Significantly, “free and open” is also frequently used to describe an objective for the Indo-Pacific region, held by India and some countries it partners with, such as through the Quad grouping, as a counter to Beijing’s assertive stance in the region.

“Any coercive or unilateral action that seeks to change the status quo by force is an affront to common security,” Ms Kamboj said, adding that common security was only possible when countries stand together on terrorism and do not practice “double standards” on the issue and when they do not take unilateral measures to back out of agreements.
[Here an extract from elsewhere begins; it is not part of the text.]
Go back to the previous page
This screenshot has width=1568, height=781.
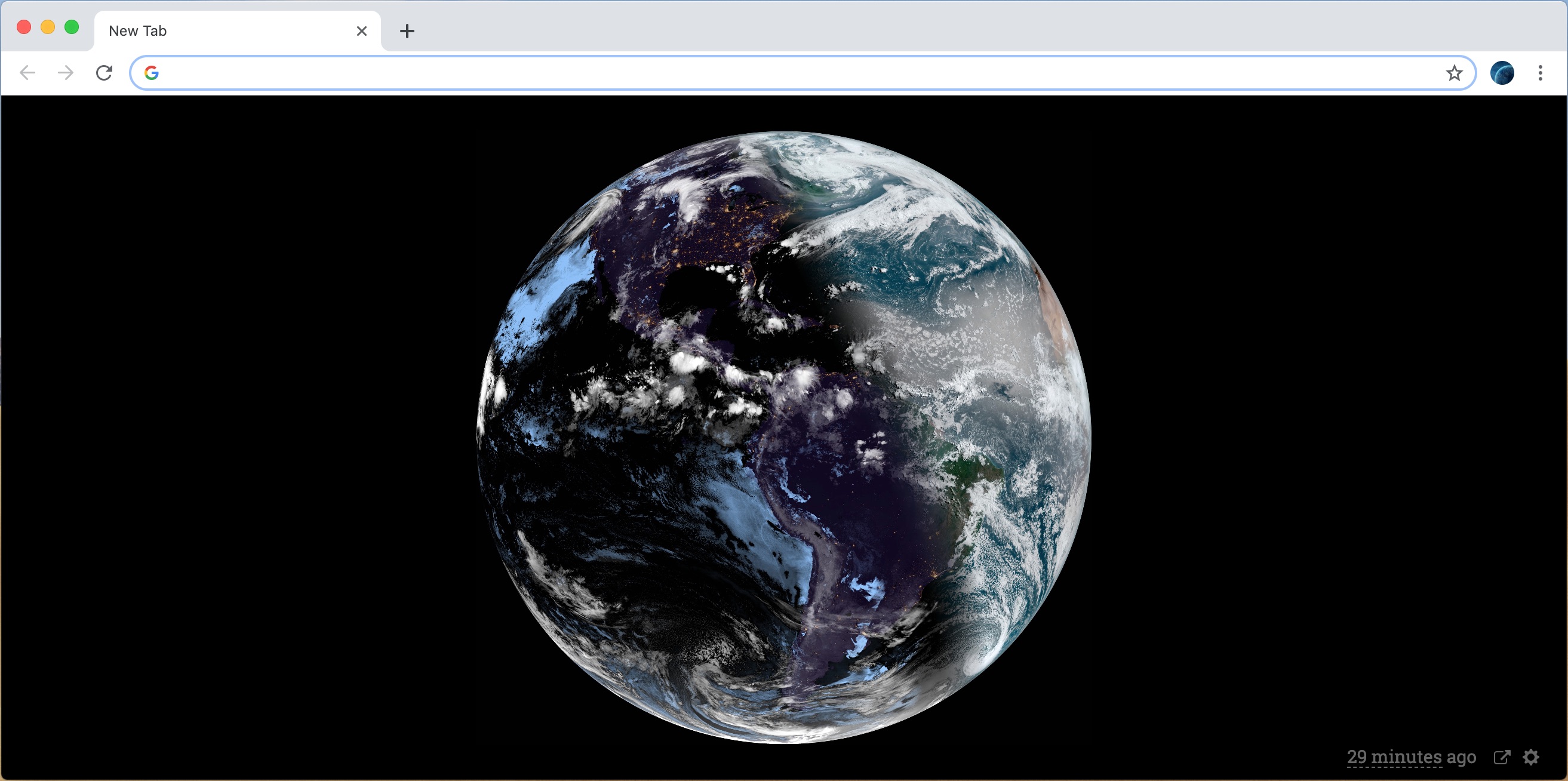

“Common security is also possible only if countries respect agreements signed with others, bilateral or multilateral, and do not take unilateral measures to nullify those very arrangements to those they were party to,” she said. Just on Sunday, External Affairs Minister S Jaishankar, on a visit to Brazil, had said that China’s disregard for border agreements with India dating back to the 1990s, was “casting a shadow”.

Ms Kamboj called for multilateral reform, particularly at the Security Council, saying common security could not be aspired for if the common good of the global south was denied representation.

“The most urgent thing, therefore, for us to do, is to make the Security Council more representative of developing countries so as to reflect current geopolitical realities,” she said, suggesting that the African continent should also have permanent representation on the Council.

An institution created in the aftermath of World War II, which, 77 years later, continued to reflect the “fundamentally flawed” premise of “to the victors belong the spoils” , would face a credibility and confidence crisis, Ms Kamboj said.

If the Council is not reformed, Ms Kamboj warned, there is “a real danger“ that the U.N. would be superseded by “ more representative, more transparent, more democratic, and therefore more effective” plurilateral and mulilateral groupings.